Varios migrantes que ingresaron a nado en Ceuta durante los últimos días decidieron regresar voluntariamente a Marruecos, hacia la localidad de Castillejos. Según relataron, el cierre generalizado de tiendas y comercios en la ciudad autónoma les dificulta conseguir comida y agua, por lo que buscan reponer fuerzas antes de volver a intentar el cruce hacia España.

Los testimonios fueron recogidos en las inmediaciones de la playa del Tarajal. Allí, algunos jóvenes afirmaron que no están conformes con su situación en Marruecos y que consideran posible volver a entrar en Ceuta debido a lo que describieron como un dispositivo policial precario en la frontera.

“Llegamos el sábado y no nos han dado comida en tres días”, contó Mohamed, un adolescente de 15 años procedente de Fez, mientras permanecía envuelto en una manta de la Cruz Roja.

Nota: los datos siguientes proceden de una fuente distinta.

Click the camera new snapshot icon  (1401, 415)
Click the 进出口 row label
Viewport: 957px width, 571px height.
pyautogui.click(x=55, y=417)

El joven explicó que él y otros amigos tienen “sueños que intentar cumplir” y “mucho talento”, pero sostuvo que Marruecos no los quiere allí. Con la ayuda de otro migrante que colaboró como traductor, también señaló que planea volver a Castillejos para alimentarse, recuperar fuerzas y tratar de cruzar nuevamente a Ceuta, con la expectativa de recibir asistencia en el Centro de Estancia Temporal de Inmigrantes (CETI).